Kanal

Jalan Panjang Helmi Hasan, Jadikan Bengkulu Kota Religius yang Inklusif

Oleh: Saeed Kamyabi (Corporate Religious Trainer)

Sebagai Wali Kota Bengkulu, Helmi Hasan telah menghadapi berbagai tantangan dari banyak kalangan karena visi dan langkah-langkahnya dalam membangun Bengkulu sebagai kota religius.

Keputusannya mendorong anak-anak sekolah untuk membaca Al-Quran dan menghafal 40 hadits, serta menghidupkan masjid selama 24 jam, menuai pro dan kontra di tengah masyarakat.

Langkah awal Helmi Hasan dalam menghadirkan karakter religius di kalangan pelajar adalah dengan memperkenalkan program wajib membaca Al-Quran, bahkan bukan hanya di sekolah tapi di seluruh kantor jajaran pemkot.

Ia percaya bahwa pendidikan agama yang kuat akan membantu mencetak generasi yang berakhlak mulia dan berbudi pekerti luhur.
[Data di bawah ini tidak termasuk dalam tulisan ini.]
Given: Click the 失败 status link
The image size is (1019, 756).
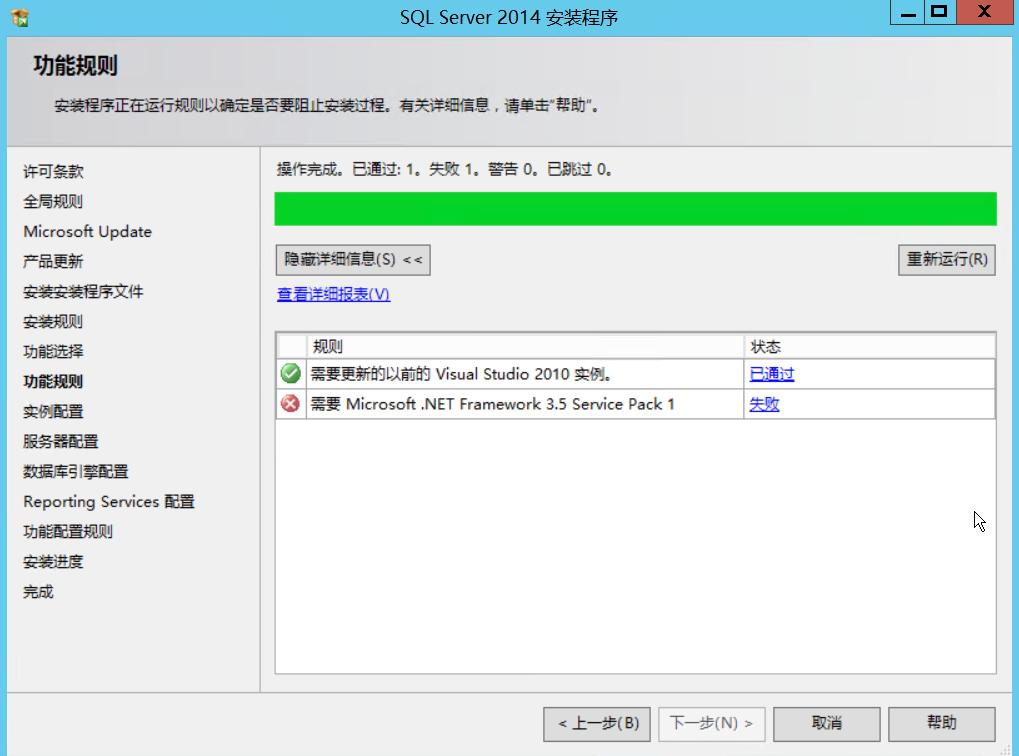Looking at the screenshot, I should (x=762, y=403).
Namun, tantangan muncul dari beberapa kelompok yang berpendapat bahwa pendidikan agama harus bersifat sukarela dan tidak boleh dipaksakan kepada siswa yang mungkin memiliki latar belakang agama yang berbeda.

Helmi Hasan berusaha untuk tetap menjalankan program ini secara inklusif. Ia memberikan keleluasaan bagi siswa yang memiliki keyakinan agama lain untuk menggantinya dengan kegiatan yang sesuai dengan keyakinan mereka, sehingga tidak ada paksaan agama yang merugikan pihak-pihak tertentu.

Selanjutnya, menghafal 40 Hadits menjadi bagian dari strategi Helmi Hasan untuk membekali generasi muda dengan nilai-nilai kehidupan Islami.

Dalam pandangannya, hadits-hadits Rasulullah SAW mengandung hikmah dan etika yang dapat membimbing anak-anak di tengah arus modernisasi yang sering kali menyesatkan. Meskipun banyak pihak mendukung langkah ini, ada juga kritik yang menyatakan bahwa lebih penting untuk memperkuat kurikulum sekolah dalam hal sains, teknologi, dan keterampilan hidup, daripada mengalokasikan waktu untuk menghafal hadits.

Di samping itu, keputusan Helmi Hasan untuk menghidupkan masjid selama 24 jam juga menimbulkan perdebatan di masyarakat. “Matilah marbot masjid itu tidak tidur 24 jam,” kata mereka yang mencibir.

Tapi sebagian besar masyarakat mendukung langkah ini karena melihatnya sebagai upaya untuk menciptakan suasana religius yang lebih kental dan memberikan kesempatan bagi warga untuk beribadah lebih sering.

Namun, ada juga kelompok yang khawatir akan adanya gangguan lingkungan akibat aktivitas malam di sekitar masjid, serta khawatir tentang keamanan dan ketertiban kota.

“Justru adanya kehidupan amal masjid 24 jam, sekaligus akan menjaga keamanan lingkungan,” ujar Helmi.

Menghadapi tantangan-tantangan ini, Helmi Hasan berusaha untuk menjalankan programnya dengan bijaksana. Ia selalu mengutamakan dialog dan partisipasi masyarakat dalam proses pembuatan kebijakan.

Setiap kritik dan saran dia tampung dengan baik, dan berupaya menemukan solusi yang inklusif dan dapat diterima oleh berbagai pihak.

Sebagai seorang pemimpin, Helmi Hasan juga terus berusaha untuk memberikan pemahaman bahwa upayanya dalam membangun Kota Bengkulu sebagai kota religius tidak dimaksudkan untuk mendiskriminasi pihak-pihak tertentu. Ia ingin menciptakan harmoni dan kerukunan antara umat beragama di kota tersebut.

Tentu saja, proses menuju kota religius yang inklusif tidak mudah, dan masih banyak rintangan yang harus dihadapi. Namun, kesungguhan dan komitmen Helmi Hasan dalam membangun Kota Bengkulu sebagai kota religius memberikan harapan bagi masa depan yang lebih baik, di mana nilai-nilai agama dapat menjadi pijakan dalam kehidupan masyarakat tanpa mengorbankan toleransi dan keragaman.

Semoga upaya ini akan memberikan inspirasi bagi kota-kota lain untuk menerapkan model pembangunan serupa, di mana religi dan inklusivitas bisa berjalan beriringan.

Dan, dalam waktu beberapa hari kedepan tepatnya 23 September 2023, Helmi Hasan akan mengakhiri masa jabatannya periode kedua sebagai wali kota dan menurut aturannya tidak ada lagi kesempatan untuk periode ke-3. Tapi kalau naik kelas menjadi Gubernur sangat dimungkinkan. Semoga saja.